──────── Records for the task ────────

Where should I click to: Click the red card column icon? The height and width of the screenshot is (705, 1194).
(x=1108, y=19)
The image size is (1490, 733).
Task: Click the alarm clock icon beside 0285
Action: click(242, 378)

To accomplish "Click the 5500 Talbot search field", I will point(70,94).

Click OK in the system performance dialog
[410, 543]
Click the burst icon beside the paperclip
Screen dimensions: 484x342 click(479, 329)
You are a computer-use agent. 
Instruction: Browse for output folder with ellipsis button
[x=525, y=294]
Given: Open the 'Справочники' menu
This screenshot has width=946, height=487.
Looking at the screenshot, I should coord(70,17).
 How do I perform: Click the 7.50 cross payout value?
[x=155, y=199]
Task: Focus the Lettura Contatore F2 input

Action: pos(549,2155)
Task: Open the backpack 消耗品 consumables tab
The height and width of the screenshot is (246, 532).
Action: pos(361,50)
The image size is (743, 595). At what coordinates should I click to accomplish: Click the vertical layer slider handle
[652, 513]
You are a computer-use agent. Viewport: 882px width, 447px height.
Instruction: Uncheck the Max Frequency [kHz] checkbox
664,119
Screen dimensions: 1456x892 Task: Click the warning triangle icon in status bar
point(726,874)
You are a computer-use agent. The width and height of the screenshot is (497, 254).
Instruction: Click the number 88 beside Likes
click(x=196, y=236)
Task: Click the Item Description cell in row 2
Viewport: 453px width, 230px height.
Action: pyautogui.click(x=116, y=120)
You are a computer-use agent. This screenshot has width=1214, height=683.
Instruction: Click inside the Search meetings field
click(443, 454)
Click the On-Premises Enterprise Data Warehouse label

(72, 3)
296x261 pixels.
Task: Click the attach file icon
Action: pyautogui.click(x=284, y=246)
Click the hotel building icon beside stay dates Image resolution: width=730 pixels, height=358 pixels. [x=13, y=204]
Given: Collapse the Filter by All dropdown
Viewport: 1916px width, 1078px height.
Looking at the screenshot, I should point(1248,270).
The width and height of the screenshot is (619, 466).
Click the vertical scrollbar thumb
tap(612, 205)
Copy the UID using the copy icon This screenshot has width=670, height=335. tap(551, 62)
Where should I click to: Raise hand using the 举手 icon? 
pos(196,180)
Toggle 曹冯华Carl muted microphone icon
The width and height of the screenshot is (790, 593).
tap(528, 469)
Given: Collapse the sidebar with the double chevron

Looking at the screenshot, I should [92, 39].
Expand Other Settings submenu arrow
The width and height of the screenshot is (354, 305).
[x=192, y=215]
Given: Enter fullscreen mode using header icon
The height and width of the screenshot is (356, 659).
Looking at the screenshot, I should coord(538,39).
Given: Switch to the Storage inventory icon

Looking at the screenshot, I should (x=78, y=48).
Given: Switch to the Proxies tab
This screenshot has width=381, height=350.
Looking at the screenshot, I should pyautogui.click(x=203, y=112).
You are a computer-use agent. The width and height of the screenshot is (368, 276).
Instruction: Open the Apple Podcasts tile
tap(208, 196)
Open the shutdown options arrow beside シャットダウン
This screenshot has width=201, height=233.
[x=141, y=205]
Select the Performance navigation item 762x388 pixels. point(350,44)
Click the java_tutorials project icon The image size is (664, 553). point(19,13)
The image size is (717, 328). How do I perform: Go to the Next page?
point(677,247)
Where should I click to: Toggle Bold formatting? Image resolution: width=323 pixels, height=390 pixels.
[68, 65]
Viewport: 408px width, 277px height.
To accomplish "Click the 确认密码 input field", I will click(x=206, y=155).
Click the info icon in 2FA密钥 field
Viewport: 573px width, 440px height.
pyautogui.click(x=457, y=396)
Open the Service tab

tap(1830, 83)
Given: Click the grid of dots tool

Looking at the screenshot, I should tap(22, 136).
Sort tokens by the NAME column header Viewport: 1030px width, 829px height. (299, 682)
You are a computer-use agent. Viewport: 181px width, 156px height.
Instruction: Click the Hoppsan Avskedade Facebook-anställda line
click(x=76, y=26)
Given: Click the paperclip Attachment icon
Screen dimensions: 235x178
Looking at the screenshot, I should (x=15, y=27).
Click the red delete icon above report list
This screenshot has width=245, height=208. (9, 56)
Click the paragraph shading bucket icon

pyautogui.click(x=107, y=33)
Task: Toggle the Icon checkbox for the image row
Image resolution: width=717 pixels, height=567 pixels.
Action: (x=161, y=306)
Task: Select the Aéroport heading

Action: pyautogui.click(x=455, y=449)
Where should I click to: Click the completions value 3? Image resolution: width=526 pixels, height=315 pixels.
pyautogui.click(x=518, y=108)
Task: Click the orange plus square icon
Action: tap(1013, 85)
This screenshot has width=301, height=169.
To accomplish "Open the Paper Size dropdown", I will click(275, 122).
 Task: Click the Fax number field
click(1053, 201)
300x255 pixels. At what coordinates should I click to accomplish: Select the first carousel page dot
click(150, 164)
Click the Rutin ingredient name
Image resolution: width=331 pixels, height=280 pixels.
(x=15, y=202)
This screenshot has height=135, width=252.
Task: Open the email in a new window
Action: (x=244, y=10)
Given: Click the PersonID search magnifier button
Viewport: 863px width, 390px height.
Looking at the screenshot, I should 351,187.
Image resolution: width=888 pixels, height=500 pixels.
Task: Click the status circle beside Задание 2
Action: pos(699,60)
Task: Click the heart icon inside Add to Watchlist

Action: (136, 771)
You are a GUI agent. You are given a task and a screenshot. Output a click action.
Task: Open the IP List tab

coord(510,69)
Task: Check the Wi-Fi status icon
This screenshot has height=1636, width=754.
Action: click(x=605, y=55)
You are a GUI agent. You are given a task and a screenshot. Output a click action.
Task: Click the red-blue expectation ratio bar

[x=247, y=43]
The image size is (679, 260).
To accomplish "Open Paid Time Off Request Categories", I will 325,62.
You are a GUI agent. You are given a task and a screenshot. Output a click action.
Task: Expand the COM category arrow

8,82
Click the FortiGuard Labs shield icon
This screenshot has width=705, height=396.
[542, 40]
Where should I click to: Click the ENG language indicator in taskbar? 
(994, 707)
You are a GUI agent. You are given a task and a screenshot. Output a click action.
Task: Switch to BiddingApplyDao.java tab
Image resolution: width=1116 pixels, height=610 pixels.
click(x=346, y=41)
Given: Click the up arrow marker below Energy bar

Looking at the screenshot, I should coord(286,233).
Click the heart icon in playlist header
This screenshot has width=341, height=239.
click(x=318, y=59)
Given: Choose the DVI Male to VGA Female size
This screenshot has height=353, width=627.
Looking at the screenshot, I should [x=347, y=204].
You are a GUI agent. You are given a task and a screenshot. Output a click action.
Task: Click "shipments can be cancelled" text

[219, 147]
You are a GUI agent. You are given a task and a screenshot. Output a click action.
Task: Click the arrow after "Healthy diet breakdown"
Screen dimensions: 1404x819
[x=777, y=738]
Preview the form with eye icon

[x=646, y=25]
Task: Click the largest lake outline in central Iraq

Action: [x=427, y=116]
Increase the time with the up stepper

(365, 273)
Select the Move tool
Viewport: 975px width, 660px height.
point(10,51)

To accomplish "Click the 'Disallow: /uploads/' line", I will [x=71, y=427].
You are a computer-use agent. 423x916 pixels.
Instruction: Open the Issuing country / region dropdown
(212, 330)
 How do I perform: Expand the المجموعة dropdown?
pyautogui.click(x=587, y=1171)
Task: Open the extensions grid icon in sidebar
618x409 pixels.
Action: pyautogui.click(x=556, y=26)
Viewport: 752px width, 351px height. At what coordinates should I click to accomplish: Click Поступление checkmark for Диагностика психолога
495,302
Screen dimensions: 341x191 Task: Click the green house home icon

────────

**What you should do:**
Reproduce all of the records above, line for line and unchanged.

**Output:**
Where should I click to: Click the red card column icon? The height and width of the screenshot is (705, 1194).
(x=1108, y=19)
The image size is (1490, 733).
Task: Click the alarm clock icon beside 0285
Action: click(242, 378)

To accomplish "Click the 5500 Talbot search field", I will point(70,94).

Click OK in the system performance dialog
[410, 543]
Click the burst icon beside the paperclip
Screen dimensions: 484x342 click(479, 329)
You are a computer-use agent. 
Instruction: Browse for output folder with ellipsis button
[x=525, y=294]
Given: Open the 'Справочники' menu
This screenshot has width=946, height=487.
Looking at the screenshot, I should coord(70,17).
 How do I perform: Click the 7.50 cross payout value?
[x=155, y=199]
Task: Focus the Lettura Contatore F2 input

Action: pos(549,2155)
Task: Open the backpack 消耗品 consumables tab
The height and width of the screenshot is (246, 532).
Action: pos(361,50)
The image size is (743, 595). At what coordinates should I click to accomplish: Click the vertical layer slider handle
[652, 513]
You are a computer-use agent. Viewport: 882px width, 447px height.
Instruction: Uncheck the Max Frequency [kHz] checkbox
664,119
Screen dimensions: 1456x892 Task: Click the warning triangle icon in status bar
point(726,874)
You are a computer-use agent. The width and height of the screenshot is (497, 254).
Instruction: Click the number 88 beside Likes
click(x=196, y=236)
Task: Click the Item Description cell in row 2
Viewport: 453px width, 230px height.
Action: pyautogui.click(x=116, y=120)
You are a computer-use agent. This screenshot has width=1214, height=683.
Instruction: Click inside the Search meetings field
click(443, 454)
Click the On-Premises Enterprise Data Warehouse label

(72, 3)
296x261 pixels.
Task: Click the attach file icon
Action: pyautogui.click(x=284, y=246)
Click the hotel building icon beside stay dates Image resolution: width=730 pixels, height=358 pixels. [x=13, y=204]
Given: Collapse the Filter by All dropdown
Viewport: 1916px width, 1078px height.
Looking at the screenshot, I should point(1248,270).
The width and height of the screenshot is (619, 466).
Click the vertical scrollbar thumb
tap(612, 205)
Copy the UID using the copy icon This screenshot has width=670, height=335. tap(551, 62)
Where should I click to: Raise hand using the 举手 icon? 
pos(196,180)
Toggle 曹冯华Carl muted microphone icon
The width and height of the screenshot is (790, 593).
tap(528, 469)
Given: Collapse the sidebar with the double chevron

Looking at the screenshot, I should [92, 39].
Expand Other Settings submenu arrow
The width and height of the screenshot is (354, 305).
[x=192, y=215]
Given: Enter fullscreen mode using header icon
The height and width of the screenshot is (356, 659).
Looking at the screenshot, I should coord(538,39).
Given: Switch to the Storage inventory icon

Looking at the screenshot, I should (x=78, y=48).
Given: Switch to the Proxies tab
This screenshot has width=381, height=350.
Looking at the screenshot, I should pyautogui.click(x=203, y=112).
You are a computer-use agent. The width and height of the screenshot is (368, 276).
Instruction: Open the Apple Podcasts tile
tap(208, 196)
Open the shutdown options arrow beside シャットダウン
This screenshot has width=201, height=233.
[x=141, y=205]
Select the Performance navigation item 762x388 pixels. point(350,44)
Click the java_tutorials project icon The image size is (664, 553). point(19,13)
The image size is (717, 328). How do I perform: Go to the Next page?
point(677,247)
Where should I click to: Toggle Bold formatting? Image resolution: width=323 pixels, height=390 pixels.
[68, 65]
Viewport: 408px width, 277px height.
To accomplish "Click the 确认密码 input field", I will click(x=206, y=155).
Click the info icon in 2FA密钥 field
Viewport: 573px width, 440px height.
pyautogui.click(x=457, y=396)
Open the Service tab

tap(1830, 83)
Given: Click the grid of dots tool

Looking at the screenshot, I should tap(22, 136).
Sort tokens by the NAME column header Viewport: 1030px width, 829px height. (299, 682)
You are a computer-use agent. Viewport: 181px width, 156px height.
Instruction: Click the Hoppsan Avskedade Facebook-anställda line
click(x=76, y=26)
Given: Click the paperclip Attachment icon
Screen dimensions: 235x178
Looking at the screenshot, I should (x=15, y=27).
Click the red delete icon above report list
This screenshot has width=245, height=208. (9, 56)
Click the paragraph shading bucket icon

pyautogui.click(x=107, y=33)
Task: Toggle the Icon checkbox for the image row
Image resolution: width=717 pixels, height=567 pixels.
Action: (x=161, y=306)
Task: Select the Aéroport heading

Action: pyautogui.click(x=455, y=449)
Where should I click to: Click the completions value 3? Image resolution: width=526 pixels, height=315 pixels.
pyautogui.click(x=518, y=108)
Task: Click the orange plus square icon
Action: tap(1013, 85)
This screenshot has width=301, height=169.
To accomplish "Open the Paper Size dropdown", I will click(275, 122).
 Task: Click the Fax number field
click(1053, 201)
300x255 pixels. At what coordinates should I click to accomplish: Select the first carousel page dot
click(150, 164)
Click the Rutin ingredient name
Image resolution: width=331 pixels, height=280 pixels.
(x=15, y=202)
This screenshot has height=135, width=252.
Task: Open the email in a new window
Action: (x=244, y=10)
Given: Click the PersonID search magnifier button
Viewport: 863px width, 390px height.
Looking at the screenshot, I should 351,187.
Image resolution: width=888 pixels, height=500 pixels.
Task: Click the status circle beside Задание 2
Action: pos(699,60)
Task: Click the heart icon inside Add to Watchlist

Action: (136, 771)
You are a GUI agent. You are given a task and a screenshot. Output a click action.
Task: Open the IP List tab

coord(510,69)
Task: Check the Wi-Fi status icon
This screenshot has height=1636, width=754.
Action: click(x=605, y=55)
You are a GUI agent. You are given a task and a screenshot. Output a click action.
Task: Click the red-blue expectation ratio bar

[x=247, y=43]
The image size is (679, 260).
To accomplish "Open Paid Time Off Request Categories", I will 325,62.
You are a GUI agent. You are given a task and a screenshot. Output a click action.
Task: Expand the COM category arrow

8,82
Click the FortiGuard Labs shield icon
This screenshot has width=705, height=396.
[542, 40]
Where should I click to: Click the ENG language indicator in taskbar? 
(994, 707)
You are a GUI agent. You are given a task and a screenshot. Output a click action.
Task: Switch to BiddingApplyDao.java tab
Image resolution: width=1116 pixels, height=610 pixels.
click(x=346, y=41)
Given: Click the up arrow marker below Energy bar

Looking at the screenshot, I should coord(286,233).
Click the heart icon in playlist header
This screenshot has width=341, height=239.
click(x=318, y=59)
Given: Choose the DVI Male to VGA Female size
This screenshot has height=353, width=627.
Looking at the screenshot, I should [x=347, y=204].
You are a GUI agent. You are given a task and a screenshot. Output a click action.
Task: Click "shipments can be cancelled" text

[219, 147]
You are a GUI agent. You are given a task and a screenshot. Output a click action.
Task: Click the arrow after "Healthy diet breakdown"
Screen dimensions: 1404x819
[x=777, y=738]
Preview the form with eye icon

[x=646, y=25]
Task: Click the largest lake outline in central Iraq

Action: [x=427, y=116]
Increase the time with the up stepper

(365, 273)
Select the Move tool
Viewport: 975px width, 660px height.
point(10,51)

To accomplish "Click the 'Disallow: /uploads/' line", I will [x=71, y=427].
You are a computer-use agent. 423x916 pixels.
Instruction: Open the Issuing country / region dropdown
(212, 330)
 How do I perform: Expand the المجموعة dropdown?
pyautogui.click(x=587, y=1171)
Task: Open the extensions grid icon in sidebar
618x409 pixels.
Action: pyautogui.click(x=556, y=26)
Viewport: 752px width, 351px height. At what coordinates should I click to accomplish: Click Поступление checkmark for Диагностика психолога
495,302
Screen dimensions: 341x191 Task: Click the green house home icon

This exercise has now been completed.